Coptic Orthodox praise preceding liturgy

Tasbeha (from the Arabic word "تسبحة" meaning "praise") is the Midnight Praise of the Coptic Orthodox Church. (Note: The term "Tasbeha" can refer to several different Coptic rites, such as the Morning Praise and Vespers Praise, but generally means the Midnight Praise.) The Praise consists of four canticles, known in the Coptic language as a "Hoos" (ϩⲱⲥ), directly from the Holy Bible, as well as other praises that vary by day of the week. As its name suggests, the Tasbeha typically happens late at night, preceding a liturgy in the morning. In monasteries, the Tasbeha is usually prayed every night, often in the early hours before dawn. However, outside monasteries, this usually happens in the evening before a liturgy, though not necessarily at midnight. It typically lasts from 90 minutes to 2 hours.

== Structure ==
After praying the Agpeya, the Tasbeha begins with the hymn known as Ten Theno which calls on God to awaken us from our slumber so that we may praise Him fittingly. The Tasbeha then proceeds with 4 "Hoos"-es or canticles. Each canticle is sung directly from the Bible, followed by a "Lobsh" or explanation hymn.

1. The first canticle is the Song of Moses.
2. The second canticle or hoos is Psalm 135 in the Septuagint (136 in the Masoretic), which thanks God for "His mercy [that] endures forever".
3. The third canticle is the praise of the Three Holy Children (Note: This Bible passage is one of the Deuterocanonical sections of Daniel, and is not included in many Protestant Bibles.) followed by its Lobsh hymn Aripsalin.
  - On Bright Saturday and during the month of Kiahk, the hymn Tenen is chanted.
4. After some additional hymns, doxologies, and commemorations of the saints, the fourth canticle is sung, which consists of the Laudate psalms (Psalms 148, 149, and 150).

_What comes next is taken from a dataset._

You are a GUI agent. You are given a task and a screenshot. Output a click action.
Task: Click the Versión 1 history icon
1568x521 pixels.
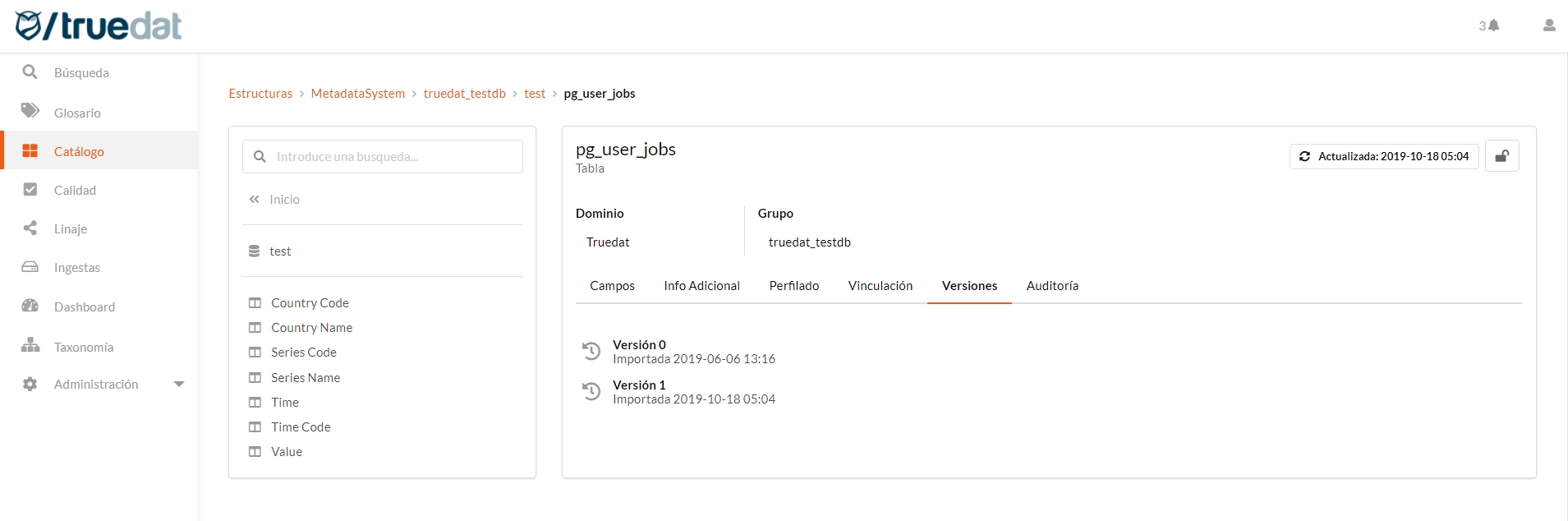(591, 392)
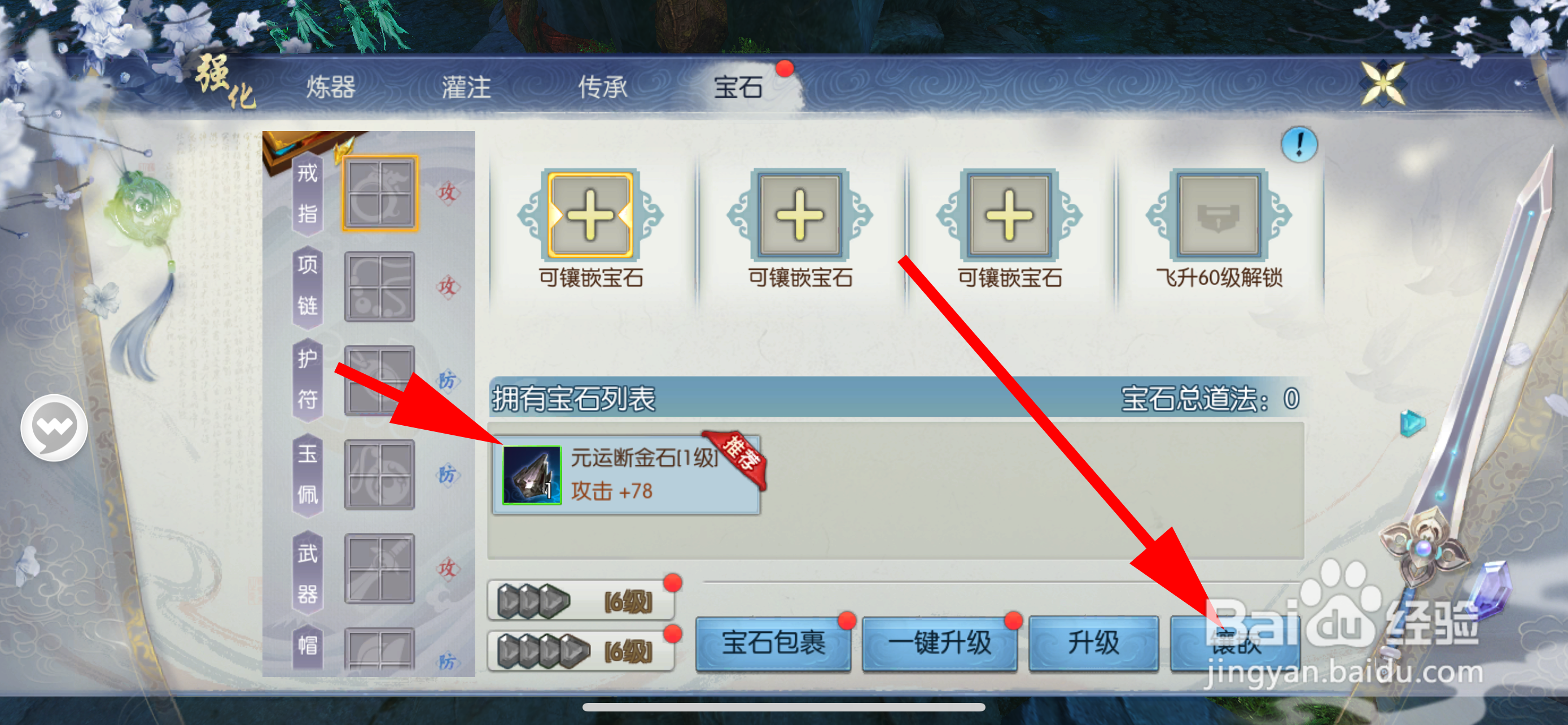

The Tasbeha continues with Psali (from Greek "ψάλλω" meaning to sing psalms), which are praises for Jesus, and Theotokia, which are praises for St. Mary that intricately explore the various symbols of the Virgin and Christ's incarnation present in the Old Testament. The Psali and Theotokia depend on the day of the week. Luke 2:29-32 and an Antiphonary about the saint of the day are also read. It concludes with a praise of God for His mercy, the Creed, the prayer "Holy Holy Holy" and, if a priest is present, the Midnight Absolution.

===Seven and Four===
Traditionally, on every Saturday evening during the month of Kiahk (which overlaps with the Nativity Fast), a Tasbeha would held in which the four canticles and all seven Theotokia of the week would be chanted, interspersed by additional hymns and glorifications in honour of the Virgin Mary. These Tasbehas were thus called "Seven and Four", and would last all night until Sunday morning. However, it is more common nowadays for churches to have a daily "Seven and Four" Tasbeha throughout Kiahk, praying only that day's Theotokia on each one. This service typically lasts 5-7 hours, concluding around midnight.

== Symbolism ==
Tasbeha is often regarded by Copts as the closest time to Heaven on Earth in that the community joins with the angels in the heavenly praise of God.